--- MATERIAL PROVIDED ---
━━━

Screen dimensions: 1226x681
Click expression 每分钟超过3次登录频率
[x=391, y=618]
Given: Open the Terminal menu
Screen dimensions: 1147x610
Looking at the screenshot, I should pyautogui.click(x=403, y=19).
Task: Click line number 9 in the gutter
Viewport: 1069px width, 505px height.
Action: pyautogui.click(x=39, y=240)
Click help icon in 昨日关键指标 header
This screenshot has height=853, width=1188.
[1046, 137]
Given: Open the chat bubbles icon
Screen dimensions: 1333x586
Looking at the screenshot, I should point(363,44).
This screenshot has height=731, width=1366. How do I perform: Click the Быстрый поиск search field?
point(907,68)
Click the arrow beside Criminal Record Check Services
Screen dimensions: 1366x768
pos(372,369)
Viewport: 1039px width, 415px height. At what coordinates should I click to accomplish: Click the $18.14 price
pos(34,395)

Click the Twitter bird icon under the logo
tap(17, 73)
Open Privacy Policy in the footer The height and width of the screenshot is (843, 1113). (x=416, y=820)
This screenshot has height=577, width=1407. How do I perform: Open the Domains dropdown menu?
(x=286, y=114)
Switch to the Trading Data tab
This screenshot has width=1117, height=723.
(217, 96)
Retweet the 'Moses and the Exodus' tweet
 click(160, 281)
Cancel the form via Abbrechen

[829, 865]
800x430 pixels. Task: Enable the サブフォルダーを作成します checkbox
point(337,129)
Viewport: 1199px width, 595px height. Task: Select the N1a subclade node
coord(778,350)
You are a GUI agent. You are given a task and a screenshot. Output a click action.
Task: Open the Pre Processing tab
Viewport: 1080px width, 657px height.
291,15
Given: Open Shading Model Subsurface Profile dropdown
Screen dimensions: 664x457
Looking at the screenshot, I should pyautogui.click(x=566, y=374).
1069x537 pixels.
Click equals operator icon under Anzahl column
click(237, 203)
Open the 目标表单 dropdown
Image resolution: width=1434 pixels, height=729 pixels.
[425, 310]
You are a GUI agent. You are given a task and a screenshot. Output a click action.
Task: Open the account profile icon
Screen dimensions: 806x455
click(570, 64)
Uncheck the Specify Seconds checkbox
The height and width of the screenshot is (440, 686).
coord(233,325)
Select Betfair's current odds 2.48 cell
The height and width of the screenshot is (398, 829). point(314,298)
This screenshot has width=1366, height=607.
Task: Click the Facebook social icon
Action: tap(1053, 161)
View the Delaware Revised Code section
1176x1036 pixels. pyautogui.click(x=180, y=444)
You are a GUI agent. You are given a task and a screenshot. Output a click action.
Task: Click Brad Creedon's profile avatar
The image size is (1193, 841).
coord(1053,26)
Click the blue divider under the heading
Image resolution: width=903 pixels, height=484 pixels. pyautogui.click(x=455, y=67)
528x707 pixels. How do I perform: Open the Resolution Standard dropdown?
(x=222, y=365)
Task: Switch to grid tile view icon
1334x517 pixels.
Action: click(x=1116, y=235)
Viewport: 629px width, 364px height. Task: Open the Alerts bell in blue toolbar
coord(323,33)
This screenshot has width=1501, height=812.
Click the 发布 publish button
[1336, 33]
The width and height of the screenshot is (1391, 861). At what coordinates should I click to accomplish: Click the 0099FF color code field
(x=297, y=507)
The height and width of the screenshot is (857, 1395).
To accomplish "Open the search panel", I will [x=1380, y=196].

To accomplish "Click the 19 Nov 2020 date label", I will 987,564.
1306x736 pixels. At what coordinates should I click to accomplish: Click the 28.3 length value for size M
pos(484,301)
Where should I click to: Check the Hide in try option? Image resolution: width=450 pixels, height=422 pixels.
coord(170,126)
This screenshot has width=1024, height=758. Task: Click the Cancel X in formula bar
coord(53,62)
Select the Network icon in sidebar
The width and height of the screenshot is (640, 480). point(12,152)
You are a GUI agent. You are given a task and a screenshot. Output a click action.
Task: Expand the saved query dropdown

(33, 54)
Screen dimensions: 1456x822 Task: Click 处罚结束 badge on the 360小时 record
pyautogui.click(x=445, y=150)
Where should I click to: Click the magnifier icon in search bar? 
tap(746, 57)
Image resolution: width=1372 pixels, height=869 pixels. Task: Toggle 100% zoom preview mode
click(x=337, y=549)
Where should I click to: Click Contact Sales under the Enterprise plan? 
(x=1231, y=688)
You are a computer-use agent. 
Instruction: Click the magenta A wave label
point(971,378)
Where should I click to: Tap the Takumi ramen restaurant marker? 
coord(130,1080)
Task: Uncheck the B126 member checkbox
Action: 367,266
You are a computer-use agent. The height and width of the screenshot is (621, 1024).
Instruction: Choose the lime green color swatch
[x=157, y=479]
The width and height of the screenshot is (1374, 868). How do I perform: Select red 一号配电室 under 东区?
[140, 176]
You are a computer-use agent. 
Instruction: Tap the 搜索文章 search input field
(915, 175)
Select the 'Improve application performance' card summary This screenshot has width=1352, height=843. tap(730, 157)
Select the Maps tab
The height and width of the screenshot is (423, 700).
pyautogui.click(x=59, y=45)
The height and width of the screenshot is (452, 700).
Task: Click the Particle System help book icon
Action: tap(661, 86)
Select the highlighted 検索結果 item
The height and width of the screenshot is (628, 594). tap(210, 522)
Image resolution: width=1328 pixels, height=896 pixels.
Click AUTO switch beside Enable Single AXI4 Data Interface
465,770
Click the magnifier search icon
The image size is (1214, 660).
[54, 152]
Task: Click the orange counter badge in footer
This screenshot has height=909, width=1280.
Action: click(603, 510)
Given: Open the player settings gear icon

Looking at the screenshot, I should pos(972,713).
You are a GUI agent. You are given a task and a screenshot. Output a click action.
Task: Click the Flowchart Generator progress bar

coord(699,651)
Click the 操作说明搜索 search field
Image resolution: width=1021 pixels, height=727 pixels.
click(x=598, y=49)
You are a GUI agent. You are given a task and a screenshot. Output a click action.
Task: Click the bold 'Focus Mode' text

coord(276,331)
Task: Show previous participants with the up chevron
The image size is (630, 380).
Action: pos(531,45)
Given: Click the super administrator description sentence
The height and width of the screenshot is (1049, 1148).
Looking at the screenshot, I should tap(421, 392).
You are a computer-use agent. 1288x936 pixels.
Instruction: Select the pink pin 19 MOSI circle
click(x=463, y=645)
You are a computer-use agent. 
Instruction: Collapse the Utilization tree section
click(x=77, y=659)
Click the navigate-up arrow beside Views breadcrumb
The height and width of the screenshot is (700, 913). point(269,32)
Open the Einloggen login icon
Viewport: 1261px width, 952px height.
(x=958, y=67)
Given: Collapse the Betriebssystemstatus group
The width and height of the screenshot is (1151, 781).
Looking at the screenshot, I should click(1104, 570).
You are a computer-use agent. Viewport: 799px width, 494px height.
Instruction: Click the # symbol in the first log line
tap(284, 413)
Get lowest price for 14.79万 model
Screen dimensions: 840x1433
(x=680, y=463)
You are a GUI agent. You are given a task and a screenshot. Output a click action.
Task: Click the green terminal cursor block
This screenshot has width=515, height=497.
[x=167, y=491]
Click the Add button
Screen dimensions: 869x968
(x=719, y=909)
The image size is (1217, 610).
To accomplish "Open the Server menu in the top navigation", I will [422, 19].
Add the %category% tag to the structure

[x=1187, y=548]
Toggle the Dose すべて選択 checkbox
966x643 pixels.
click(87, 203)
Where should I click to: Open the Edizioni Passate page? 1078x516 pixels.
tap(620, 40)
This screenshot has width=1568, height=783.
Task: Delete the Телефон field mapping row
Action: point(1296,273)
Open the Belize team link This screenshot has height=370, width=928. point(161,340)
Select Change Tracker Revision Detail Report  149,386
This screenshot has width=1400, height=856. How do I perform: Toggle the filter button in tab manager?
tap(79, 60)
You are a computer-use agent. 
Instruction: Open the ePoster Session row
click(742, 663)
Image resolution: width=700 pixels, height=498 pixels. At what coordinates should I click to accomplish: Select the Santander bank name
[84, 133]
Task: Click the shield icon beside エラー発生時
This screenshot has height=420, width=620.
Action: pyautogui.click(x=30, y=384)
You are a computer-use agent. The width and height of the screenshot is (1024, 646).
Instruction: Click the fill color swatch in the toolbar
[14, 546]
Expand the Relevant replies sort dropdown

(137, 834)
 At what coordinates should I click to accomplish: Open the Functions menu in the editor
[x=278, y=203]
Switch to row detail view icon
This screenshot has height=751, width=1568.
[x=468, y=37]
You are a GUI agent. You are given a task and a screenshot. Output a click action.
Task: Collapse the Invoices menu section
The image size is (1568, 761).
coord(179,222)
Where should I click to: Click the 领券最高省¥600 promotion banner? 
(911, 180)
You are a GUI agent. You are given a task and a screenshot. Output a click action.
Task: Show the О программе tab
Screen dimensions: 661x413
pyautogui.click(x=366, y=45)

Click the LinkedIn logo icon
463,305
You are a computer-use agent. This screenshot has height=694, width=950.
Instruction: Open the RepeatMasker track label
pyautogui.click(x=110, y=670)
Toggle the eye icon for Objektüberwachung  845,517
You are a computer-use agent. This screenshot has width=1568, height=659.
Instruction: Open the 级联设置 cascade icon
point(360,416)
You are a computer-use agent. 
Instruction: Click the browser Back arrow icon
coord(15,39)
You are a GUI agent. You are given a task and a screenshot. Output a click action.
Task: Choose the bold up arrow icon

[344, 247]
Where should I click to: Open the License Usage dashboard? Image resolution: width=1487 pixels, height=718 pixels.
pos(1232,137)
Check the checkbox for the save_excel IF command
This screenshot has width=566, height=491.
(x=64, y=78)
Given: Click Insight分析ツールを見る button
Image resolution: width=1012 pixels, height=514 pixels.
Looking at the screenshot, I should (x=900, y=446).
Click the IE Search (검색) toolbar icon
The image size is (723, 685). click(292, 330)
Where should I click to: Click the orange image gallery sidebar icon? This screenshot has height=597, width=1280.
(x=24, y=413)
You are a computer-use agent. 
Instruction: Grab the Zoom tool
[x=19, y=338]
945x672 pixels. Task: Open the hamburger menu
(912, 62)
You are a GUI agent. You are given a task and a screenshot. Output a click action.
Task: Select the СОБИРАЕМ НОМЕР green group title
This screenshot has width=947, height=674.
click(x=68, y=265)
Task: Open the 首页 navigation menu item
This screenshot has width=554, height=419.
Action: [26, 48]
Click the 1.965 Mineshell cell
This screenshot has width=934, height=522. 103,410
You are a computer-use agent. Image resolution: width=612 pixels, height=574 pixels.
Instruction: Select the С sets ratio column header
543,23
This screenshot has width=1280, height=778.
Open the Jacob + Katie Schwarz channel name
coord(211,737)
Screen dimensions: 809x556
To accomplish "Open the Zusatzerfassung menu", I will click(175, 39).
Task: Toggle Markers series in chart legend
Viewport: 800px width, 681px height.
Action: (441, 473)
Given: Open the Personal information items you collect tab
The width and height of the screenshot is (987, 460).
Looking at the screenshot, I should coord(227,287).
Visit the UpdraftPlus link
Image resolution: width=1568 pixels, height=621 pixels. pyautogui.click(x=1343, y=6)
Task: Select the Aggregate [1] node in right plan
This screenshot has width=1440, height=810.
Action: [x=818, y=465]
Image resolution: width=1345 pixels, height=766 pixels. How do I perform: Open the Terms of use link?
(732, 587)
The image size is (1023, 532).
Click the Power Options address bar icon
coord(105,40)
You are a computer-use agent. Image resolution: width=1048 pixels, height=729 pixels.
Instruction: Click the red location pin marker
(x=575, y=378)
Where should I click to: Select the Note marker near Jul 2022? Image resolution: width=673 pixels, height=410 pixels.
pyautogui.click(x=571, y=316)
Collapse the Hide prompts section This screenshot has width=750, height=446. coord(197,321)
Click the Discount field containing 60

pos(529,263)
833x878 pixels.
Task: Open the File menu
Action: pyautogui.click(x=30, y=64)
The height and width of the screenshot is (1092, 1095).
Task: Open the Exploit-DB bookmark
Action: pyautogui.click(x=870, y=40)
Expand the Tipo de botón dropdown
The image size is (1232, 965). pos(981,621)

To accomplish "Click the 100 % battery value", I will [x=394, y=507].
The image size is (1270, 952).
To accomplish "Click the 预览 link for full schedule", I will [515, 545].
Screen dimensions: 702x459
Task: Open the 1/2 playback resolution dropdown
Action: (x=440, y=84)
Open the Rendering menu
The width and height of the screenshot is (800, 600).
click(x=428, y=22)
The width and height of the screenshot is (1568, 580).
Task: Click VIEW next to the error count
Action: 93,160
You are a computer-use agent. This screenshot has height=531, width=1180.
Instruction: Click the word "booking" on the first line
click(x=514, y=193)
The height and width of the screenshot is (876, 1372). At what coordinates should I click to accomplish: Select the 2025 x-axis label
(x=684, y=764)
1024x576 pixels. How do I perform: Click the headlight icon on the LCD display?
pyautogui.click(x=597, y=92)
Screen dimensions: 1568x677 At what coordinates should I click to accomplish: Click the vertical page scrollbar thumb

━━━

--- PROBLEM DETAILS ---
Exact reproduction is required. Give the lines of the data from its first line through the line containing "Open Privacy Policy", and no others.

--- RESPONSE BOX ---
Screen dimensions: 1226x681
Click expression 每分钟超过3次登录频率
[x=391, y=618]
Given: Open the Terminal menu
Screen dimensions: 1147x610
Looking at the screenshot, I should pyautogui.click(x=403, y=19).
Task: Click line number 9 in the gutter
Viewport: 1069px width, 505px height.
Action: pyautogui.click(x=39, y=240)
Click help icon in 昨日关键指标 header
This screenshot has height=853, width=1188.
[1046, 137]
Given: Open the chat bubbles icon
Screen dimensions: 1333x586
Looking at the screenshot, I should point(363,44).
This screenshot has height=731, width=1366. How do I perform: Click the Быстрый поиск search field?
point(907,68)
Click the arrow beside Criminal Record Check Services
Screen dimensions: 1366x768
pos(372,369)
Viewport: 1039px width, 415px height. At what coordinates should I click to accomplish: Click the $18.14 price
pos(34,395)

Click the Twitter bird icon under the logo
tap(17, 73)
Open Privacy Policy in the footer The height and width of the screenshot is (843, 1113). (x=416, y=820)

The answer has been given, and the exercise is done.